**Task set**
1) Answer these from the win-rate report, one answer per line, marked to match:
(a) How many of the twenty-eight factions fall inside the 45% to 53% band?
(b) Which faction has the largest sample in the set, and how many games is it?
(c) About how many games does 40kstats cover?
2) Print the part of the win-rate report starting at "The Archive’s pull" and ending at "disagreement about time.".
3) Write what follows in the win-rate report, picking up after its last sentence.

====== Reading text

The more important shape is the middle. Seventeen of the twenty-eight factions fall inside a single eight-point band, 45% to 53% — the bulk of the roster clustered around even. The bottom is as clear as the top: Space Wolves (38.9%), Blood Angels (39.5%), Aeldari (41.0%) and vanilla Space Marines (41.4%, and on the largest sample in the set at 382 games) are the week’s strugglers. This is a meta with sharp edges and a soft, crowded middle.
Cross-source pulse — mind the window
The Archive is not the only group counting, and the others do not agree with it — or with each other. That sounds alarming and mostly is not. The four sources are measuring different things.
The Archive’s pull is a single ISO week. Stat Check’s is a four-week cumulative reaching back to the Defiler dataslate. Warpfriends’ is last week’s post, cumulative across the whole dataslate. 40kstats is edition-cumulative — around 280,000 games stretching back toward the start of the edition. Lay the same faction across all four and the disagreement is really a disagreement about time.

============
====== Information supplied

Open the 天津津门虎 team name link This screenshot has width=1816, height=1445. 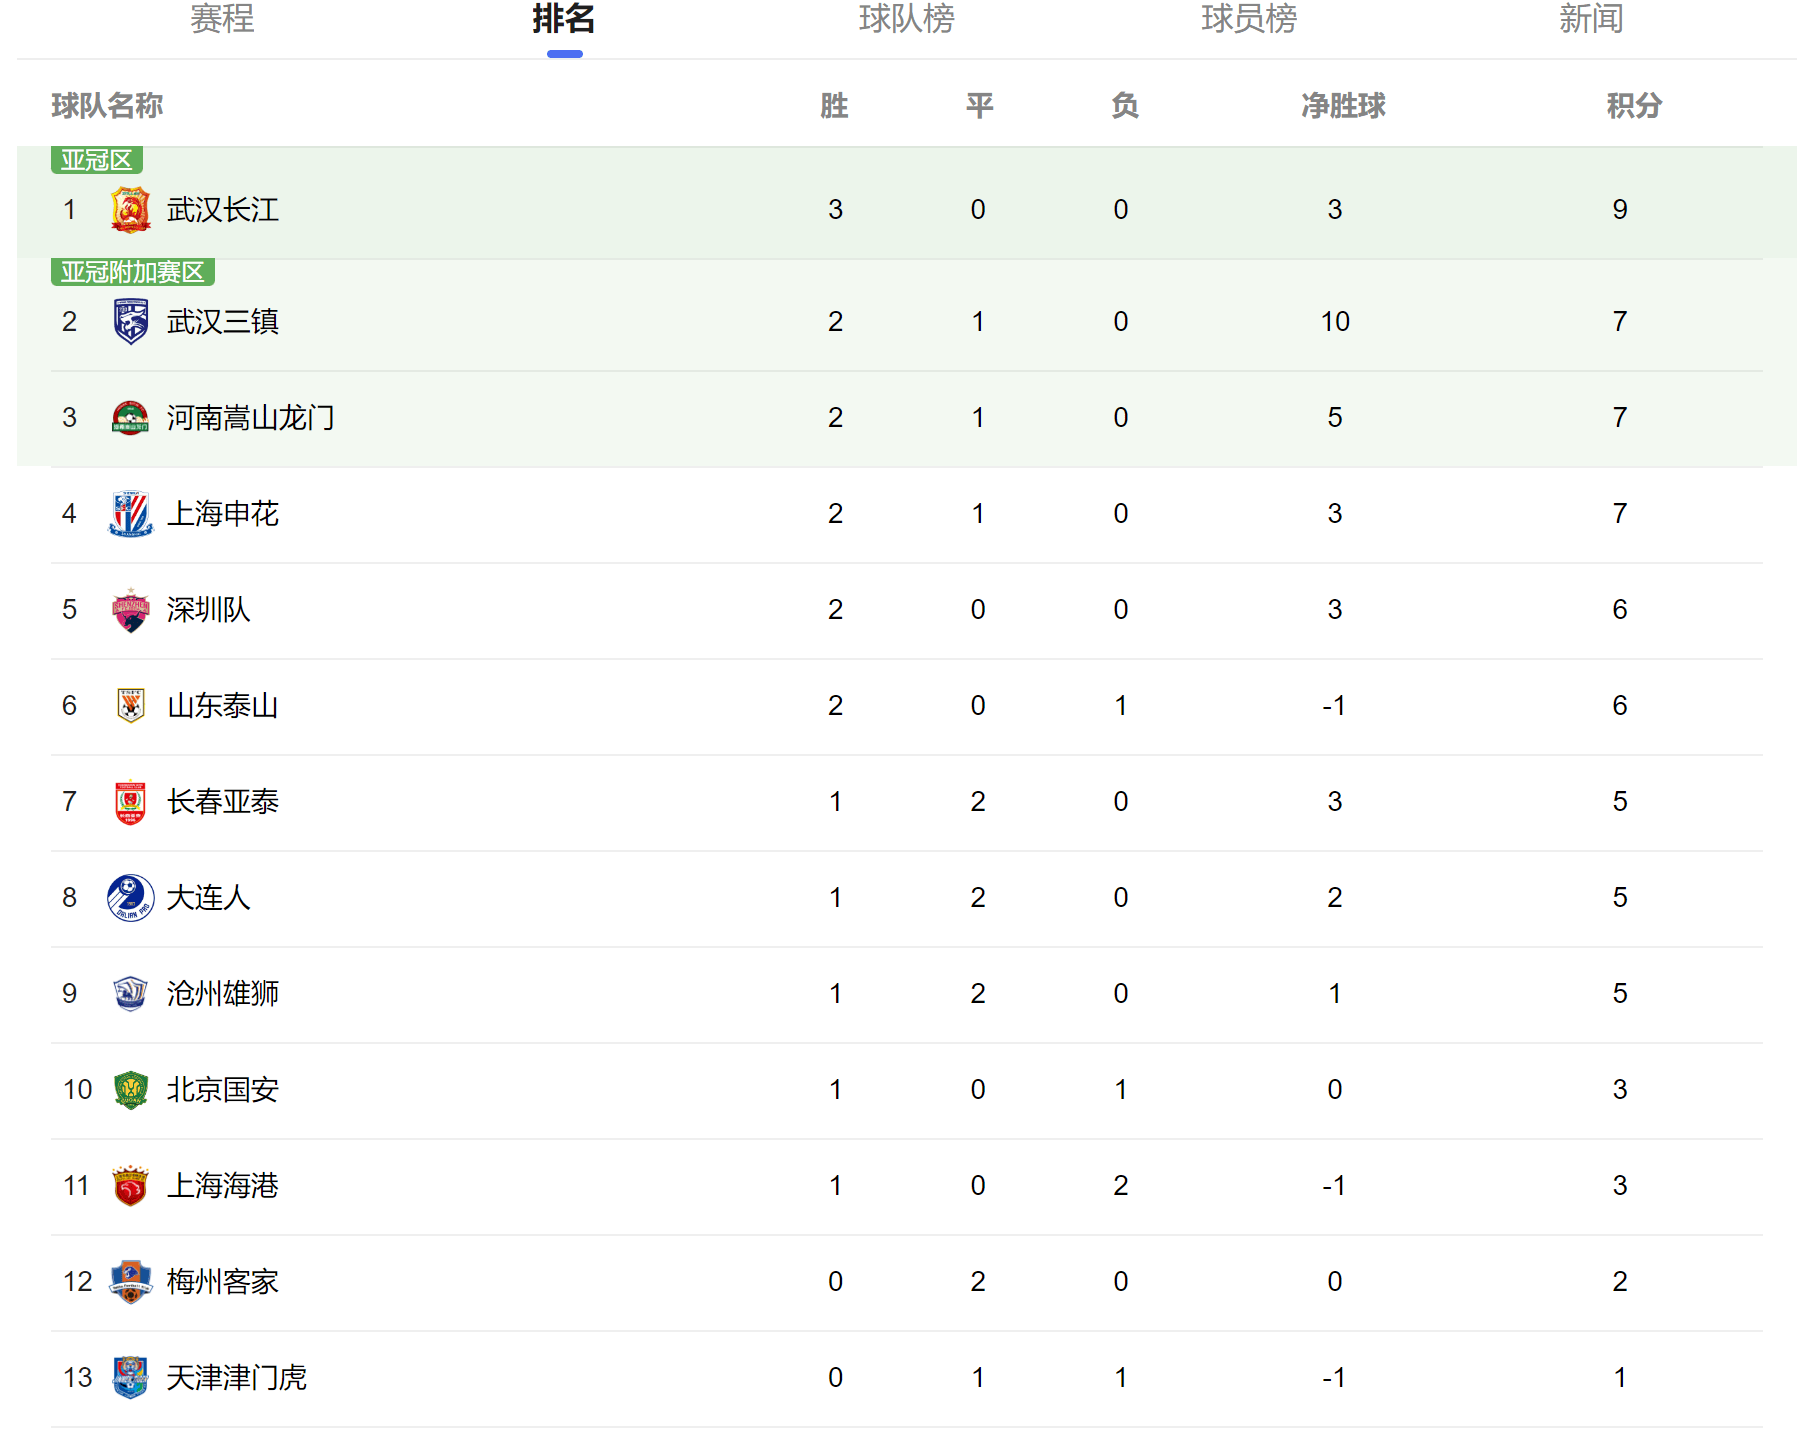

============

**Responses in order**
1)
(a) Seventeen.
(b) Vanilla Space Marines, at 382 games.
(c) Around 280,000 games.

2)
The Archive’s pull is a single ISO week. Stat Check’s is a four-week cumulative reaching back to the Defiler dataslate. Warpfriends’ is last week’s post, cumulative across the whole dataslate. 40kstats is edition-cumulative — around 280,000 games stretching back toward the start of the edition. Lay the same faction across all four and the disagreement is really a disagreement about time.

3)
Necrons show what agreement looks like: 51% to 54.5% across every window, a spread of three and a half points — whatever the question, the answer is “comfortably above even.” Chaos Space Marines show the opposite. The edition-long number is 46.9%; Warpfriends’ dataslate window has them at 52.8%; Stat Check’s four-week window at 57%; the Archive’s single week at 59%. That is not four sources contradicting each other — it is one faction whose recent form runs well ahead of its edition average, with each shorter window catching more of the climb. Whether the 59% holds is a question only next week can answer.
And then there is Thousand Sons, which is the genuinely confusing one. Stat Check has them at 62% — a top-of-the-meta number. The Archive’s week has them at 47.8%. That is a fourteen-point gap on the same faction, and it is too large to wave away with “different windows.” It might be a faction that has cooled sharply since the early dataslate; it might be sampling; it might be both. The correct response to a spread that wide is not to pick the number you prefer — it is to hold low confidence and wait. The Archive’s own methodology writing has a name for this: when independent samples diverge this far, the divergence is the finding.
Anecdotes from the noise
A few things stood out this week. All of them carry the same asterisk — one week, first capture — so read them as observations, not verdicts.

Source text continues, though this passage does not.